El coste de gobernanza es de los más altos de todo el planeta; nuestros líderes están extraordinariamente bien pagados
Mma Amara Ekeruche, Centro para el Estudio de las Economías de África
La disección de las cuentas públicas revela otras prioridades. “Defensa y seguridad se llevan un 15%. Y el pago de nuestra deuda ronda el 30%”, concreta Vincent Ahonsi, director de Oxfam Nigeria. Ekeruche encaja otra pieza fundamental en el puzzle de la desigualdad nigeriana: “El coste de gobernanza [cifrado en un 33%] es de los más altos de todo el planeta; nuestros líderes están extraordinariamente bien pagados”.
Dos grandes partidos se reparten el poder en Nigeria. El All Progressives Congress —con el actual presidente, Muhammadu Buhari, a la cabeza— ocupa en teoría el espectro del centro-izquierda. Y el People´s Democratic Party representa, sobre el papel, los valores del centro-derecha. Entre ambos copan casi todos los escaños de las dos cámaras legislativas federales y los 36 parlamentos regionales que configuran el mapa político nigeriano. “Son básicamente iguales”, explica Ekeruche. “Ninguno de los dos tiene en absoluto la intención de crear un país más equitativo”, refrenda Baiyewu.

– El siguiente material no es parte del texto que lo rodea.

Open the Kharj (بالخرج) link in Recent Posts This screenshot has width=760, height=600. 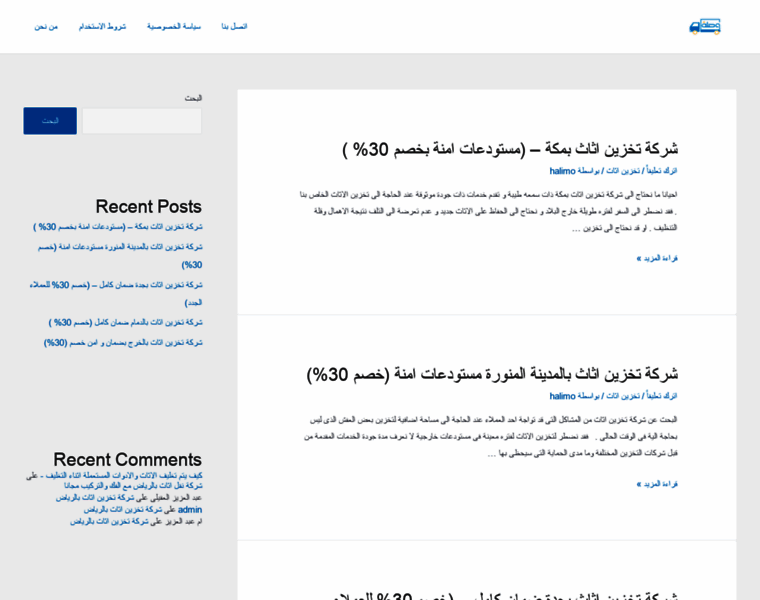tap(123, 342)
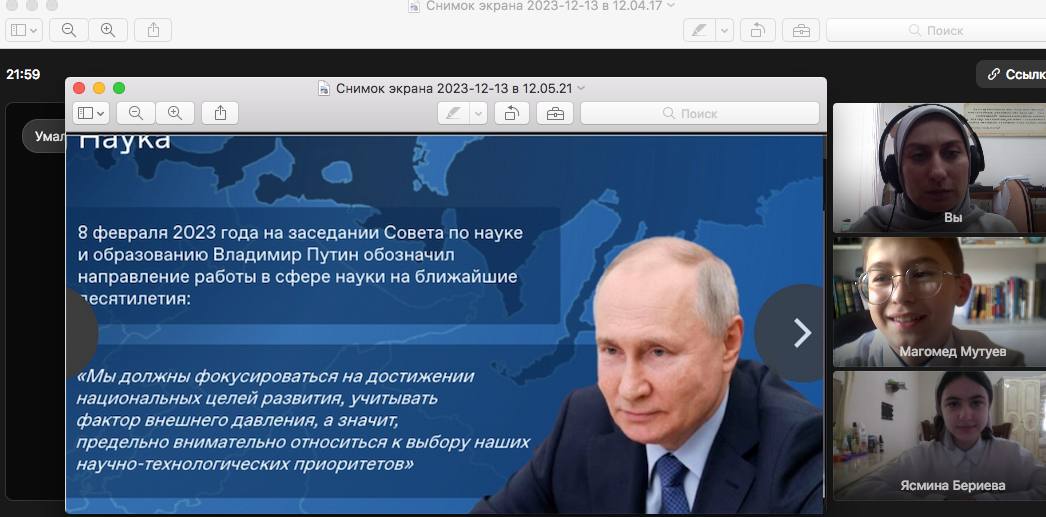Click search field in the front Preview window
The height and width of the screenshot is (517, 1046).
click(x=700, y=113)
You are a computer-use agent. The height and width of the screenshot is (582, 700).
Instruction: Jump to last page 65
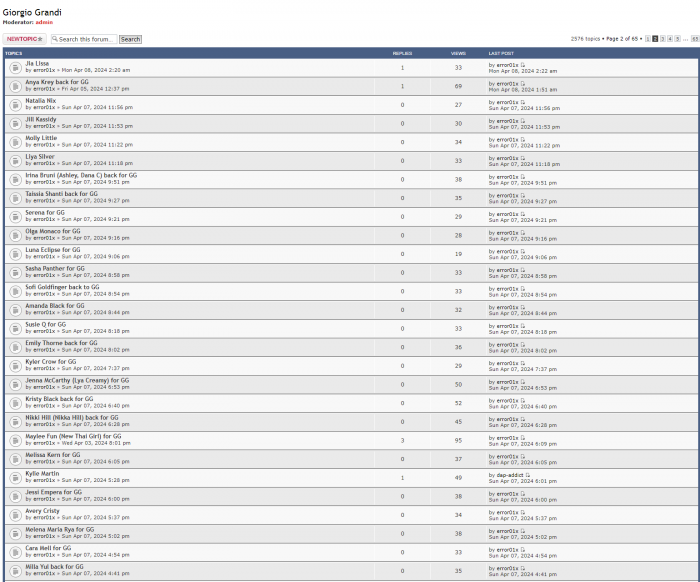click(694, 39)

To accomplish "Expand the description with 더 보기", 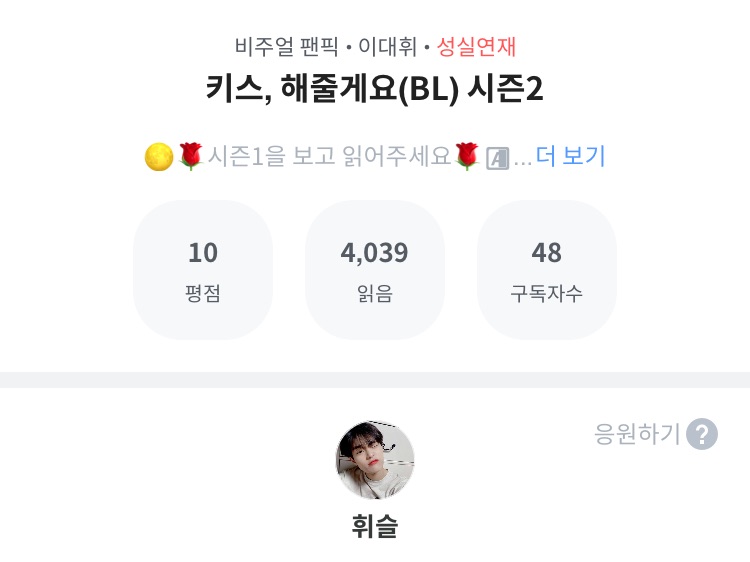I will tap(571, 156).
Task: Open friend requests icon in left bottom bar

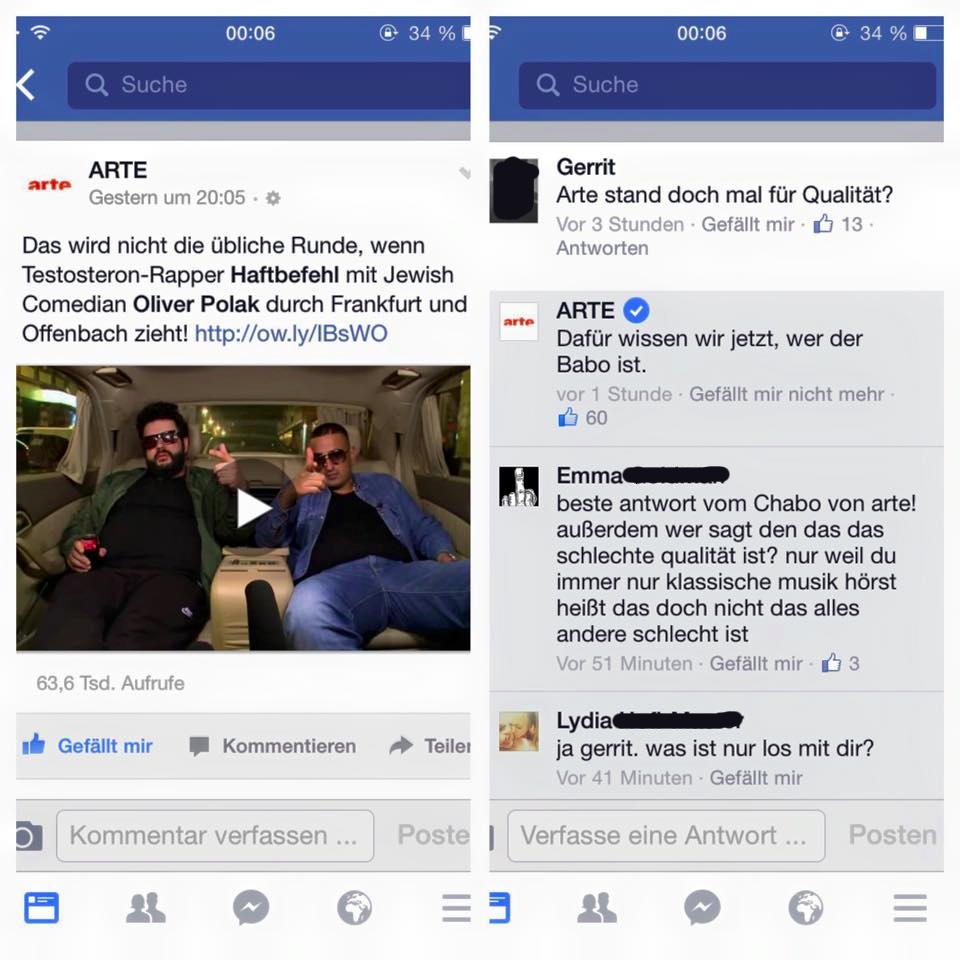Action: point(145,907)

La directora ejecutiva de Global Rights dibuja una máquina institucional perfectamente engrasada para aplacar el anhelo transformador. Un monolito impasible que logra, sin excepciones, fagocitar la energía de aquellos que acceden al poder con genuina vocación de servicio. “Se dan cuenta de que el sistema es demasiado grande y complejo, de que siempre hay alguien por encima que controla las cosas, que dicta lo que se puede hacer y lo que no”. Baiyewu insinúa presiones que van más allá del mero desaliento tras un baño de realidad. “Si aun así intentan poner en marcha cambios significativos, habrá gente, mecanismos que contraatacarán para impedirlo”.

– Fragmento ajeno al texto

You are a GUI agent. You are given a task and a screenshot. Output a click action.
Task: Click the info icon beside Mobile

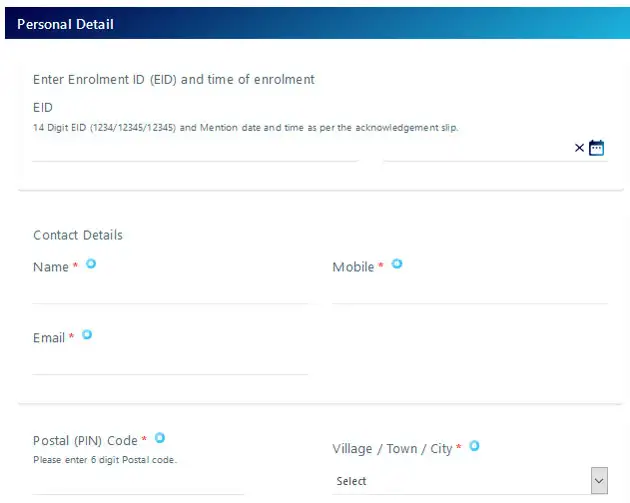click(397, 264)
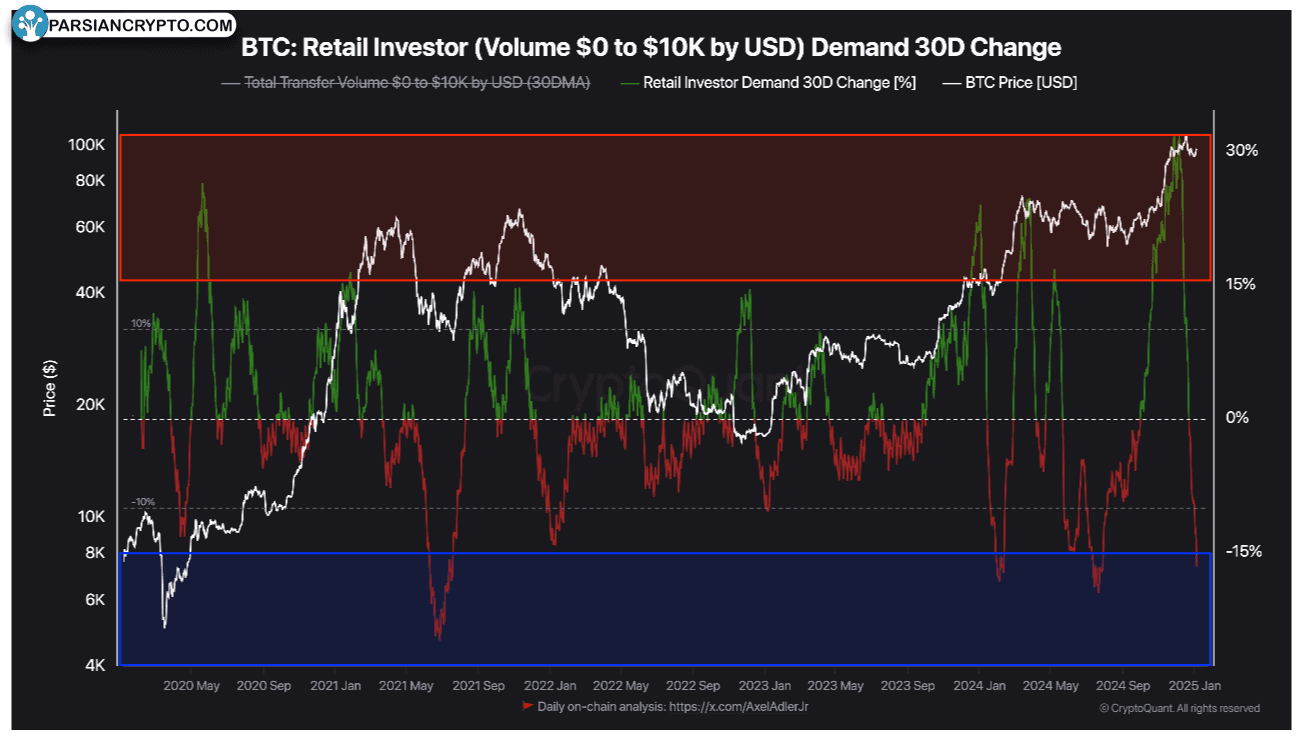Screen dimensions: 1305x739
Task: Click the white line marker for BTC Price
Action: click(951, 83)
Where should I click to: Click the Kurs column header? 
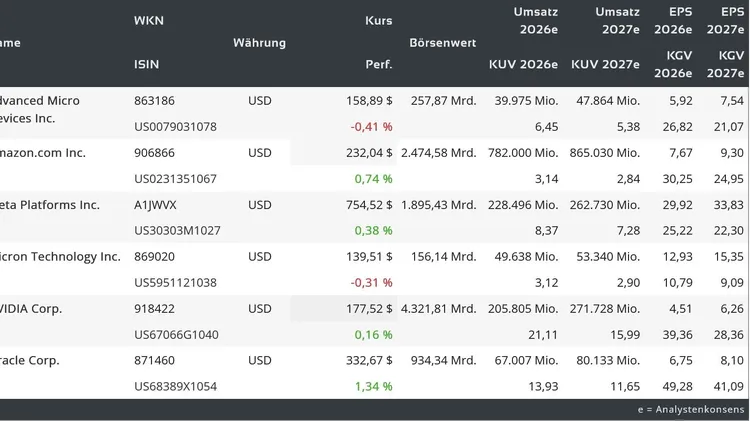point(378,21)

Baiyewu atisba, no obstante, “una tenue luz en un túnel de oscuridad absoluta”. La esperanza anida en esos “jóvenes de clase media que van ensanchando el espacio cívico”. Cantera de la que podría surgir una “cohorte de buenos líderes a los que realmente les importe la ciudadanía nigeriana”. El pasado año, el movimiento EndSARS canalizó —en su lucha contra la brutalidad policial— rabias y frustraciones que brotan de una injusticia estructural. Lawal ve lazos que podrían estar anudando la cuerda de un cambio de tendencia: “Todo está conectado. Los abusos de las fuerzas de seguridad remiten a la corrupción, a la sensación de impunidad, a la percepción entre los poderosos de que las cosas que uno hace no tienen consecuencias”.

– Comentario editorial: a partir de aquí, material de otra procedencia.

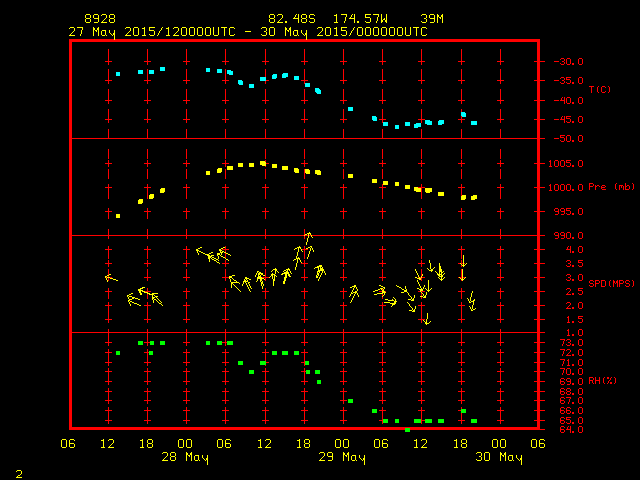Click the leftmost cyan temperature data point
640x480 pixels.
pyautogui.click(x=118, y=74)
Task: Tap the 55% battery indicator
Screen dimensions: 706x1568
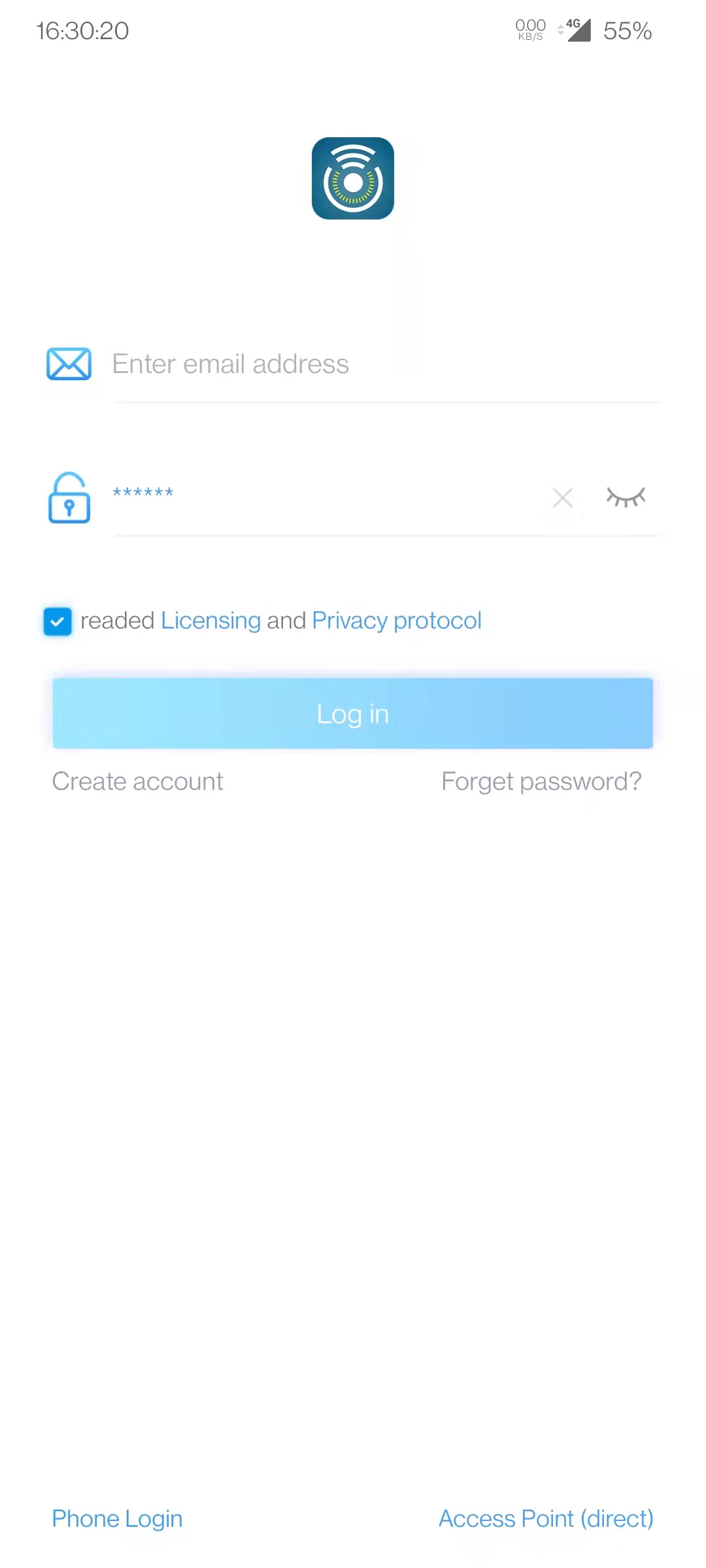Action: point(628,31)
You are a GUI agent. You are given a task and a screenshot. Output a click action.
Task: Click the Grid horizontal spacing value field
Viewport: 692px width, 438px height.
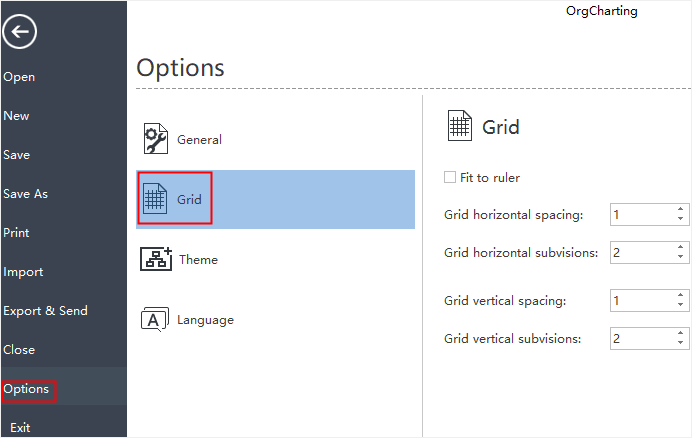(643, 215)
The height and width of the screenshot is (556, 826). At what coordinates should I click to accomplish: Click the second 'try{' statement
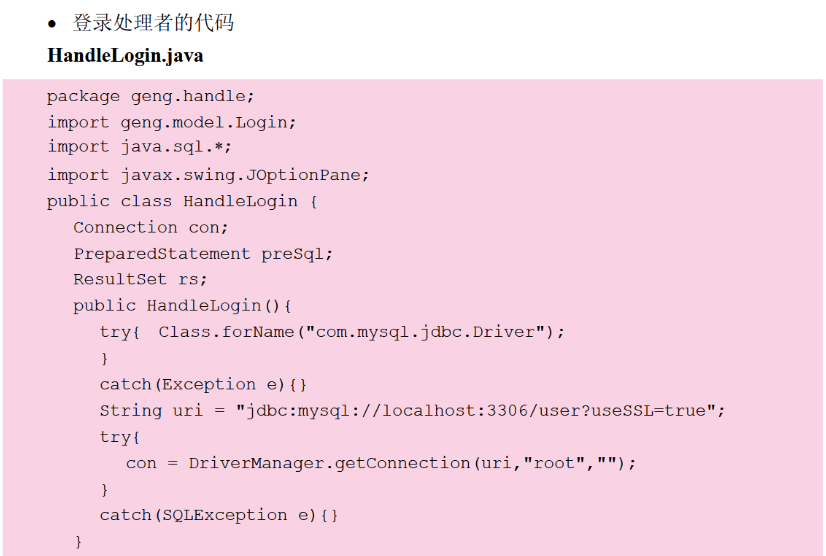coord(119,437)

El azote de la desigualdad en Nigeria provoca miles de muertes evitables. En pleno siglo XXI, condena al analfabetismo a millones de jóvenes. Estratifica por clase social y perpetúa disparidades de género (afecta más a las mujeres), regionales (el norte mucho más pobre que el sur), surgidas del eje urbano/rural. Cada vez se escucha con más fuerza el clamor que grita sus tensiones insostenibles. Voces que podrían converger y lanzar por la borda un determinismo de apariencia crónica. Como el de aquella canción de Leonard Cohen, Everybody knows, en la que todos sabían —porque “así son las cosas”— que “los ricos se hacen más ricos” mientras los “pobres siguen siendo pobres”.